What is healthy inflation?

In recent years, the topic of inflation has become popular again, and in recent months, numerous articles have been written about it on a daily basis. Many people envision a globally persistently higher inflationary environment compared to the previous decade. Inflation is an important phenomenon for people in terms of living costs, and it is equally important for an investor. In our current 5-part blog series, we will explore the essential topics related to inflation, without stretching each part, as the goal is not to create noise or delve too deep, but rather to provide a good overview of the topic.

In the previous part, we discussed some general characteristics of inflation, and now we would like to delve a little deeper. When we talk about the inflation numbers of different countries, we always refer to the official average inflation rate calculated for consumer baskets. It turned out in the previous part that there might be different phenomena observed in individual products or consumption habits, but long-term trends mainly focus on general consumption.

As for the long-term trends, perhaps only one thing is certain: the rate of inflation is constantly changing. This depends on a number of factors, perhaps the most important of which are:

  1. The state of the economy. When the economy strengthens, capacities are continuously built up due to increased consumption and increased confidence in the future. After a while, the available labor force decreases, and finally, price levels also start to strengthen due to shrinking and more expensive production factors. This eventually results in price increases.
  2. Changes in production factors: In the 80s and 90s, more and more companies relocated production and manufacturing to countries with lower wages. This improved profitability, and pricing issues were not as important. Similar trends unfold in raw materials from time to time, affecting inflationary effects resulting from cost pressures.
  3. Monetary policy.
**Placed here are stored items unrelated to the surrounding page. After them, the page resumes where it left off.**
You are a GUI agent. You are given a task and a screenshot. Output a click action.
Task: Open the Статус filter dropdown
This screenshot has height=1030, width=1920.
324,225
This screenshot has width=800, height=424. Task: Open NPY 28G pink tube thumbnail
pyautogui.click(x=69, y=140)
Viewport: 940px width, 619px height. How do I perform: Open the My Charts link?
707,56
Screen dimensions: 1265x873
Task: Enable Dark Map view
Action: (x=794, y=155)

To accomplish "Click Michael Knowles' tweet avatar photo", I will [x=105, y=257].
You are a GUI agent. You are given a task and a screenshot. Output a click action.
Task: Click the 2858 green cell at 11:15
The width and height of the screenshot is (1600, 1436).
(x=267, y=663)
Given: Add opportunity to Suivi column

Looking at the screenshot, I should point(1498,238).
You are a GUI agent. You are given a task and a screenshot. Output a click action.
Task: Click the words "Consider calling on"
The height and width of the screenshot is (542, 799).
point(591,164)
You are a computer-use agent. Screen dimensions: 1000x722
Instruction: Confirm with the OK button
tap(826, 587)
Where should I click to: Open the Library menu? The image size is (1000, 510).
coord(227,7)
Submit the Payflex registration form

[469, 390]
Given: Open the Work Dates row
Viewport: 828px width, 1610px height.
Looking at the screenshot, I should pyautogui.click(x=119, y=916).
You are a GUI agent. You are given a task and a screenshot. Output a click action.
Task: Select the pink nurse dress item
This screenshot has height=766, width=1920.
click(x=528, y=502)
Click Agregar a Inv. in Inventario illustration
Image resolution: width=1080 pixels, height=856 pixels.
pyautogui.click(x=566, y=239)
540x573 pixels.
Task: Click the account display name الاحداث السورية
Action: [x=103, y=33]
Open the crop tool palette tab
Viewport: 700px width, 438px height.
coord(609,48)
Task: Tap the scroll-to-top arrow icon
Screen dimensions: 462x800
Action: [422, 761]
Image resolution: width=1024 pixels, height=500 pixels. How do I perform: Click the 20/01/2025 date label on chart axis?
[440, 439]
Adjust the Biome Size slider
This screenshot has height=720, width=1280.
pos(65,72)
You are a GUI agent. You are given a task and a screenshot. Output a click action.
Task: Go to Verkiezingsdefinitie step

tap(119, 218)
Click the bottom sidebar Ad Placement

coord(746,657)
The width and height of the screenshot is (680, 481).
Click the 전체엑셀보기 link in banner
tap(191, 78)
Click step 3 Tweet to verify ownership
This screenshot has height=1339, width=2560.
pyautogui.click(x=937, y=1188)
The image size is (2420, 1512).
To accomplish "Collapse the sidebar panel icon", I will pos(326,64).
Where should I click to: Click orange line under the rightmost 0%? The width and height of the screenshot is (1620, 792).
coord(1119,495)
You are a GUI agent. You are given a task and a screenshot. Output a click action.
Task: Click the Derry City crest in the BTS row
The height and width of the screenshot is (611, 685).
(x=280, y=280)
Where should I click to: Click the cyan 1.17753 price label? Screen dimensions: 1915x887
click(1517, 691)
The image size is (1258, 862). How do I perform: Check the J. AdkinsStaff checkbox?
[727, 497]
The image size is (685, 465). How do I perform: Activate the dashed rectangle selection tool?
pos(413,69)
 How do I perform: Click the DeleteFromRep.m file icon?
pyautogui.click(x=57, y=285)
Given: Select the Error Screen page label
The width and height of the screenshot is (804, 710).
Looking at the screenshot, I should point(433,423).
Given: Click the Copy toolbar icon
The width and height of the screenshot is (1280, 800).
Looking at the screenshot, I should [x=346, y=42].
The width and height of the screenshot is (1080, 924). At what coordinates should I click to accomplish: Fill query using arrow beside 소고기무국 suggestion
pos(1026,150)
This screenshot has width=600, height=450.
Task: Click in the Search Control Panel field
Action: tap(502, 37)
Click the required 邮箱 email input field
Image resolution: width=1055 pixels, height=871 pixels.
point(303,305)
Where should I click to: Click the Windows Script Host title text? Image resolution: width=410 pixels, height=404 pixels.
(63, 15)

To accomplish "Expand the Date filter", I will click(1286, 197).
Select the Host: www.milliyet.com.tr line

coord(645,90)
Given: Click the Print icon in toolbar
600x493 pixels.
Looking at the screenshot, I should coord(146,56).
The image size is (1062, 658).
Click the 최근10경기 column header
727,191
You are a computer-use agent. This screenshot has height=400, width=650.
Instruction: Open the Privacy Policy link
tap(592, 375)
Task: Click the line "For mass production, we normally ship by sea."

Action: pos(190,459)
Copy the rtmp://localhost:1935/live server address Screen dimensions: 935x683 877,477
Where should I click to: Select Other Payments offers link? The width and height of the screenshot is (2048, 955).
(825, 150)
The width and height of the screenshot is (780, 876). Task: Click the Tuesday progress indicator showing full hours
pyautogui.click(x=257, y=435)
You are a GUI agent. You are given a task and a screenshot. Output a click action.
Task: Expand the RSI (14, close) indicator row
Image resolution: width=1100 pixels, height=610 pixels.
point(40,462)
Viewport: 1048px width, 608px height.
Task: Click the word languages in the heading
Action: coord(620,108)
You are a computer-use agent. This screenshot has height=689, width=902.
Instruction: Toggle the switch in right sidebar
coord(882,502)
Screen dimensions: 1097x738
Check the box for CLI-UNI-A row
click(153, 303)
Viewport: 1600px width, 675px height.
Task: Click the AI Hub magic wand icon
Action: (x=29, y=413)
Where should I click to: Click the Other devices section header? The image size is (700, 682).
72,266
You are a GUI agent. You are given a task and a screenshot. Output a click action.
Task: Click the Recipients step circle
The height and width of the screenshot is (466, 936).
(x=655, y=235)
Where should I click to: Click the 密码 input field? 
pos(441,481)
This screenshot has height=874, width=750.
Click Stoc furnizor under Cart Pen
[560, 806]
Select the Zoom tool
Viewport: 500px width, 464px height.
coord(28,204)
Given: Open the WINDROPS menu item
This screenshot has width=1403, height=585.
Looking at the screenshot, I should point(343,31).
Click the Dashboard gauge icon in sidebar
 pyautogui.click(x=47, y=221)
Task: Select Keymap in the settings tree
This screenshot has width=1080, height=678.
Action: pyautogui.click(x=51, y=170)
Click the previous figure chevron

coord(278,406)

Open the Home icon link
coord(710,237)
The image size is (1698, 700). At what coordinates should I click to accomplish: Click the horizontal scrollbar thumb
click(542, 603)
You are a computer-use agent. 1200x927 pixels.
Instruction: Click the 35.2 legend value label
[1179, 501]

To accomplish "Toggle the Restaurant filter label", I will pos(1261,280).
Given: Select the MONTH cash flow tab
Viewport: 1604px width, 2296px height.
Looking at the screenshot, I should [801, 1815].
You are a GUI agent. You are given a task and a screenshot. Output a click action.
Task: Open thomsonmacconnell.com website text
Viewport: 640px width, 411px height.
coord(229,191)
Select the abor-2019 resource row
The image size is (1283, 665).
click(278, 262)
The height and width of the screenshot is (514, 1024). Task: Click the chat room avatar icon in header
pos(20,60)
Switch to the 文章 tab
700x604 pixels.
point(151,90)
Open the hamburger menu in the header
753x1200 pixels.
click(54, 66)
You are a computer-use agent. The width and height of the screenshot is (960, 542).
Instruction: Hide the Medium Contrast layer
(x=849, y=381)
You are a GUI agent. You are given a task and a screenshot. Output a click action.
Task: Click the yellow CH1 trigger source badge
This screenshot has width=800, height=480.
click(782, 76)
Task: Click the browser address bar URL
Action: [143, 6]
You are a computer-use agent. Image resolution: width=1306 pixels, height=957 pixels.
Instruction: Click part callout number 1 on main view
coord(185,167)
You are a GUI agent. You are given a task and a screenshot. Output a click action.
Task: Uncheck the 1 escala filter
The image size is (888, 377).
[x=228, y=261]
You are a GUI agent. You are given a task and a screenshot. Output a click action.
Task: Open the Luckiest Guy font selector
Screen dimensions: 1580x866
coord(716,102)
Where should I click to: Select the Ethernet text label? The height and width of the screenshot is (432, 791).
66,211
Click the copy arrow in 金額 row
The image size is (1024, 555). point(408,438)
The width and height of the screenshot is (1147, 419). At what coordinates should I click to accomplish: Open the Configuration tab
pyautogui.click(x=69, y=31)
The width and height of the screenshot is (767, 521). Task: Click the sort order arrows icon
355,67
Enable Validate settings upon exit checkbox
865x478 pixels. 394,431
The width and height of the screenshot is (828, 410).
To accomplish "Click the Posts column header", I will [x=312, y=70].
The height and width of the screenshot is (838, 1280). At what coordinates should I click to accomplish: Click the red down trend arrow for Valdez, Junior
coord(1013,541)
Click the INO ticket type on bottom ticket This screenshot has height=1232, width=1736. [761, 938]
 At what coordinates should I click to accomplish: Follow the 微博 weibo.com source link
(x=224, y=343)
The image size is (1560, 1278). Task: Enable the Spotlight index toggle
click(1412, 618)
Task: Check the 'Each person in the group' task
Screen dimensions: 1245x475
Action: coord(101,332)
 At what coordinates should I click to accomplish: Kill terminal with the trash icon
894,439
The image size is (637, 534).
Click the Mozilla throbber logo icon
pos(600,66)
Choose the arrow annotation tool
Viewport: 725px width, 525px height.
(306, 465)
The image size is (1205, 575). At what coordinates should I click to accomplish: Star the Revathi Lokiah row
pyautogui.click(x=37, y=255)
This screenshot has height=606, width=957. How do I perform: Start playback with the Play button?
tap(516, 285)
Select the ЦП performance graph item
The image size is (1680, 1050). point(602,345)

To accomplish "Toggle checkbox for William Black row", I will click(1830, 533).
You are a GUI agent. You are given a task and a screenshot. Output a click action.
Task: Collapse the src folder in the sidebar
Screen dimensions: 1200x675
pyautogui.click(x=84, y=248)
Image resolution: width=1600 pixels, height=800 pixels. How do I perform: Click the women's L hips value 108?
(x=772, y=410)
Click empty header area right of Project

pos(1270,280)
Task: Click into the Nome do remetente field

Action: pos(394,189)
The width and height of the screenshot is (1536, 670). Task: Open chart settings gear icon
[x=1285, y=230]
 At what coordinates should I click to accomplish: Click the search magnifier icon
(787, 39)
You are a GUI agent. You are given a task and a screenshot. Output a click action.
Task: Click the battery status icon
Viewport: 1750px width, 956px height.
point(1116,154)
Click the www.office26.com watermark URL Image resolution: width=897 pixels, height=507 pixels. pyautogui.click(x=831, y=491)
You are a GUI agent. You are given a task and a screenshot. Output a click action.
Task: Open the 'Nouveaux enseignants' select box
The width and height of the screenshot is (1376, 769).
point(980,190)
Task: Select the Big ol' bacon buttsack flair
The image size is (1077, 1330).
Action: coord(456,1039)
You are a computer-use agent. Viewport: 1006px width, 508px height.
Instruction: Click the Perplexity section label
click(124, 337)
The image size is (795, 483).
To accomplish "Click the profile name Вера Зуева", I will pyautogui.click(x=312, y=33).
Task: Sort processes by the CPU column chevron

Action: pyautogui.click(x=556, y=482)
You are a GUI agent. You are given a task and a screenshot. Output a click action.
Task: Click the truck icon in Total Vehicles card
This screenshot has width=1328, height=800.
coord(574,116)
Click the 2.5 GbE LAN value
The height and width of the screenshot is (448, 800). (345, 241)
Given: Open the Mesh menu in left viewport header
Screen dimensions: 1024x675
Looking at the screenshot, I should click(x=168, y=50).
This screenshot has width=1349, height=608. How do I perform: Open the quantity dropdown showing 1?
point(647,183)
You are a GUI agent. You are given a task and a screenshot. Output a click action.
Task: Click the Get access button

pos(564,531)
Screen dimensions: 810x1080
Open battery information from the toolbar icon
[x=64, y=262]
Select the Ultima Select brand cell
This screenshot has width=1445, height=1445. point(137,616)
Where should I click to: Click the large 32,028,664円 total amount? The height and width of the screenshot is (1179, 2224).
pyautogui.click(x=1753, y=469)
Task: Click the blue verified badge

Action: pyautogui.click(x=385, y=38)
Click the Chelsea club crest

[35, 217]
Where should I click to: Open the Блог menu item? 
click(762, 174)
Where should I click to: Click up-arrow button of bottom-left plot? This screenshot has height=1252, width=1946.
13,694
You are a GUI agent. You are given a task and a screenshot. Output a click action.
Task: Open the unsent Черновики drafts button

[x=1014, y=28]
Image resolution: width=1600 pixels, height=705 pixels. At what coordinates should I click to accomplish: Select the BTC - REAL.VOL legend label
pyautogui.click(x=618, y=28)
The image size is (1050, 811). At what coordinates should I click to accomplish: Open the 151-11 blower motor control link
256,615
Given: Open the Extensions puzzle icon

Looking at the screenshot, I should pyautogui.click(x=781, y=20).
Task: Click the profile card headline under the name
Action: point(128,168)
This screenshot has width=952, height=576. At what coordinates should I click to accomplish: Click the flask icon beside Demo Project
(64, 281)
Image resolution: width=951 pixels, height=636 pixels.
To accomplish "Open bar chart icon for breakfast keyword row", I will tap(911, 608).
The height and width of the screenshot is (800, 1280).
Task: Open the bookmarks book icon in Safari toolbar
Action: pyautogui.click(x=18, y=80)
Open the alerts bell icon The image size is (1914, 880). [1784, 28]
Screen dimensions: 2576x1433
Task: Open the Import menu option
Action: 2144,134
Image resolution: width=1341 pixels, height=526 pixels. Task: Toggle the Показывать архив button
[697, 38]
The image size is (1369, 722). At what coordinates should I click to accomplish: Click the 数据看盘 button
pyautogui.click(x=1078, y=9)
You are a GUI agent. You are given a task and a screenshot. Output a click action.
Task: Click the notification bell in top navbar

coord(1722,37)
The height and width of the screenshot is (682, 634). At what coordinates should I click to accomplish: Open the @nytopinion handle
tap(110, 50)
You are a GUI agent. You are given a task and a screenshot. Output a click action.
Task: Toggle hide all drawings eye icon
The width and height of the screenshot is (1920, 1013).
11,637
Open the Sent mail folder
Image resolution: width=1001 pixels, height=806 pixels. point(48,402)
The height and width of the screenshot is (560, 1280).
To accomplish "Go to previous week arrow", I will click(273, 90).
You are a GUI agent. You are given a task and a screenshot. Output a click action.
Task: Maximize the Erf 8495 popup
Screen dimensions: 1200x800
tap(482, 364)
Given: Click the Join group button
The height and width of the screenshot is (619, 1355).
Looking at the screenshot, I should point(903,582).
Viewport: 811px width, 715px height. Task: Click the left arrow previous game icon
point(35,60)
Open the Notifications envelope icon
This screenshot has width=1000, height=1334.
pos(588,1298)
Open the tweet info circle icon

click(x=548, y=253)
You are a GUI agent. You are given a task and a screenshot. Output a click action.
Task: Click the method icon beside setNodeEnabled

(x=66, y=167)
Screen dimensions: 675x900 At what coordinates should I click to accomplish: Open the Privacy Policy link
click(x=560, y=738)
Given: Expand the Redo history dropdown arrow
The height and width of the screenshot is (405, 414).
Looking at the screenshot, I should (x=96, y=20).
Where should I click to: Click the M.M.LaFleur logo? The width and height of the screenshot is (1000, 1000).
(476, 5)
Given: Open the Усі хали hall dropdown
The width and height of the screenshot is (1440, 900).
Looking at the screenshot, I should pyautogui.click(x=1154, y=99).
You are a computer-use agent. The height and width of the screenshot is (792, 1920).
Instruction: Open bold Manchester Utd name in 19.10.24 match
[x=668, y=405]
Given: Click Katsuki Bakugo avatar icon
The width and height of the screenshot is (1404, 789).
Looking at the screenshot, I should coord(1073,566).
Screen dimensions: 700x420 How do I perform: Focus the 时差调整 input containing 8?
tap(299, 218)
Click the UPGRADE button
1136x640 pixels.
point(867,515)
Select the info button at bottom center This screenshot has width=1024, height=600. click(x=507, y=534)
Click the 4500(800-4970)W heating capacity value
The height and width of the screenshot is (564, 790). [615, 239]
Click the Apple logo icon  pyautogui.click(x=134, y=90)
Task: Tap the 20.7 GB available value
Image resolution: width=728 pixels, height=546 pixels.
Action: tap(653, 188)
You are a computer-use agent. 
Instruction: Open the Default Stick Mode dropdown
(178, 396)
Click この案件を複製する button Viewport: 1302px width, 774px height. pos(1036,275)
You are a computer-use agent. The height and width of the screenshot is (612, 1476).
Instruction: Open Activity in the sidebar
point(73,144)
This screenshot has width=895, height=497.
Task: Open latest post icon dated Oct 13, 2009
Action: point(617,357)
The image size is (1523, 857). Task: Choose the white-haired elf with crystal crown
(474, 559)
Through monetary conditions, central banks adapt to global and local conditions and partly shape them. They generally operate along countercyclical aspects, trying to cool overheating economies with interest rate hikes and stimulate them with interest rate cuts during crises.
  4. Technological development: It is a general truth that, due to technological advances, the same technology becomes cheaper year by year. The development of phones is often cited as an example, while today's smartphones can do many things, in the 90s a dozen devices would have been needed for similar opportunities, which would have been several times more expensive in terms of wages.

So, economic decision-makers do not have an easy task, in addition to the above, they have to pay attention to many other factors when preparing inflation forecasts or trying to respond and influence processes through regulation. It is a generally accepted view that modern economies need minimal inflation for efficient operation, which is partly due to economic growth.

There is no general truth; advanced economies typically aim for around 2 or 3 percent inflation, while developing, growing economies slightly higher. It should be noted that zero percent or negative inflation would not be desirable, as this could damage the credit market and have unintended effects on consumption (why buy it today if it could be cheaper tomorrow?). Another negative aspect is that zero inflation typically indicates economic problems (insufficient demand), which can also have a negative impact on wages and the labor market.